Der Kompromiss steht – take it or leave it

Der Kompromiss steht – take it or leave it Eric Nussbaumer

Jeden Tag lässt sich in der Schweiz eine Stimme finden, die weiss, wie man mit der EU oder genauer mit den EU-Mitgliedsstaaten, verhandeln soll. Es wird dann meistens von der „Rettung des Bilateralen Weges“ und von der „Quadratur des Kreises“ gesprochen, weil die Verhandlungen nach der Infragestellung der Personenfreizügigkeit schwieriger geworden seien.

Wer neben diesen Oberflächlichkeiten genau hinhört, der erkennt, dass der Kompromiss mit der Europäischen Union eigentlich schon steht. Man muss nicht nach der Quadratur des Kreises suchen und man muss es sich nicht komplizierter machen, als es schon ist. Dazu ist es gut, unser eigenes strategisches Ziel in Erinnerung zu rufen: Die Schweiz will nicht im EWR mitmachen, die Schweiz will keine Mitgliedschaft in der EU anstreben, sie will einzig und allein ein bilaterales Vertragswerk mit hunderten von Verträgen schaffen. Dieses strategische Ziel verfolgen wir seit Jahren. Ob es ein sinnvolles strategisches Ziel ist, lassen wir mal bei Seite. Soweit so gut.

Die EU kann sich diesen Weg auch vorstellen, wenn das bestehende und zukünftige Vertragswerk in einen Rahmen, in einen institutionellen Rahmen eingebettet wird. Keine Sonderzüge mehr, keine Sonderwünsche mehr – dann gilt auch zukünftig der uneingeschränkte Zugang zum europäischen Binnenmarkt. Die Schweiz bekommt also ein solches Vertragswerk, wenn es dynamisch ausgestaltet wird. Im Binnenmarkt Europa soll Rechtssicherheit gelten, auch im Nicht-Mitgliedsland Schweiz.

Für diesen Kompromiss haben die EU-Mitgliedstaaten und die Schweiz ein gegenseitiges Verhandlungsmandat. Andere Wege sind Wunschdenken. Das ist der Kompromiss.

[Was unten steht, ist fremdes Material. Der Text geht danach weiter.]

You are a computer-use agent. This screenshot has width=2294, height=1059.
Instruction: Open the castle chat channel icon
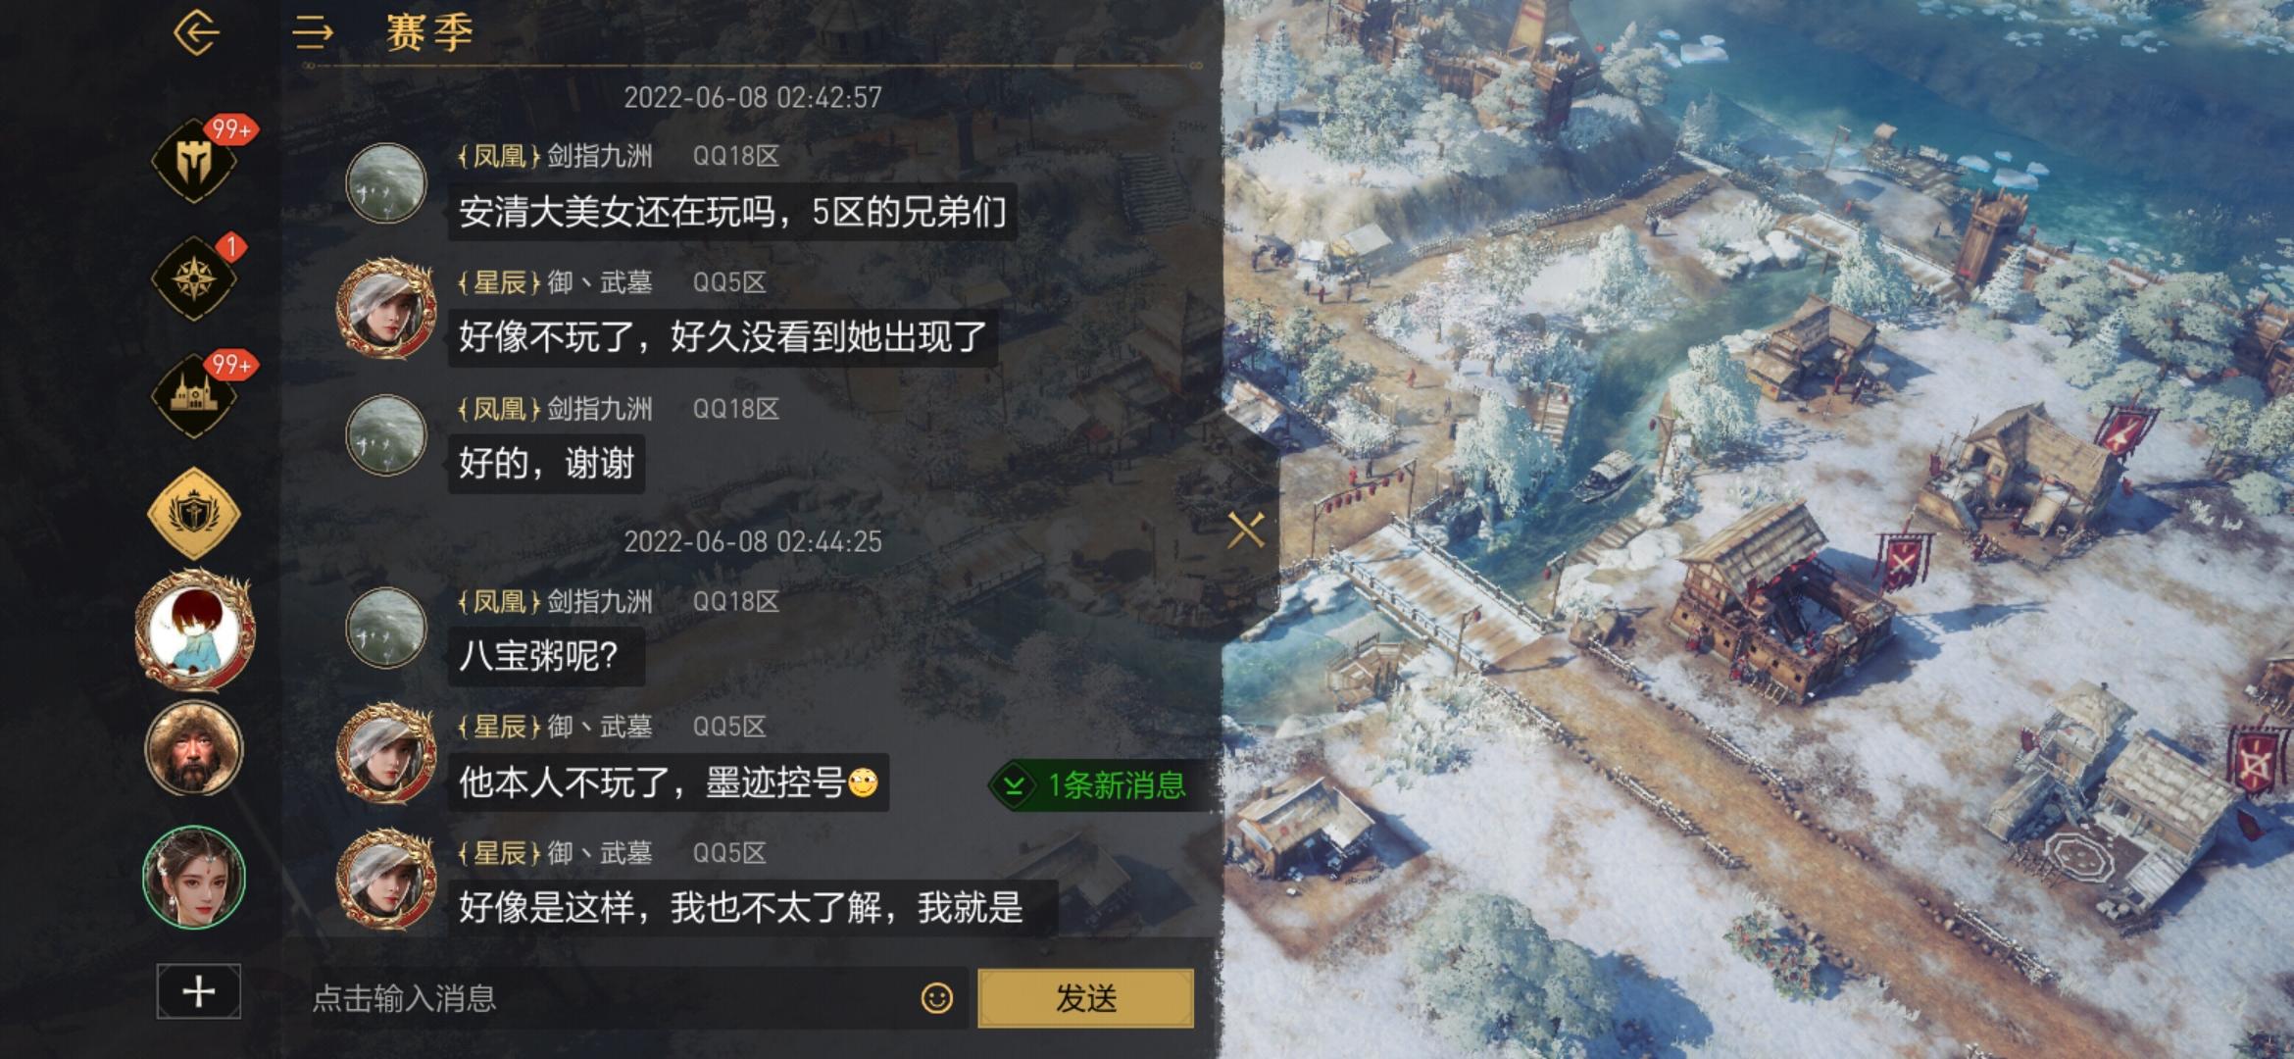[x=195, y=396]
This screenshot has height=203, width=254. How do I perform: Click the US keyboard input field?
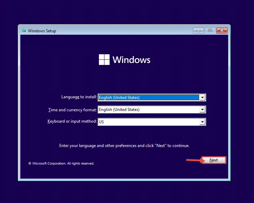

Die neusten Entwicklungen zeigen, dass die EU eigentlich strikt auf dem Pfad dieses Kompromisses bleibt. Nach der Infragestellung der Personenfreizügigkeit hat man rasch reagiert und strategisch darauf hingewiesen, dass  die Freizügigkeit  für das EU-Mitgliedland Kroatien bis Ende 2016  gewährt werden muss. Sollte dies nicht geschehen, dann hat die Schweiz auch nichts mehr im Forschungsprogramm Horizon 2020 zu suchen. Wir wären dann ein Drittland – wie von einem anderen Kontinent. Und im Strommarkt und Stromhandel mit der EU ist es genau gleich: Entweder schaffen wir  bis Ende 2016 Klarheit bei der Arbeitnehmer-Freizügigkeit und bei der institutionellen Einbettung oder dann ist auch diese denkbare Interimslösung am Ende.

Nächste Woche reist unsere Bundespräsidentin Sommaruga nach Brüssel. Sie muss nicht die Quadratur des Kreises suchen, sie muss nicht den Bilateralen Weg retten. Sie muss eigentlich nur mitteilen, ob der Kompromiss eines dynamischen bilateralen Vertragswerkes – statt dem EU-Beitritt und statt dem Beitritt zum EWR – noch immer das strategische Ziel der Schweiz ist. Dann müssen wir zu Hause weiterarbeiten und die Hausaufgaben machen um das Ziel zu erreichen. Wir haben uns dieses Ziel selber gesetzt. Jetzt gilt in den nächsten zwei Jahren nur noch: Take it or leave it.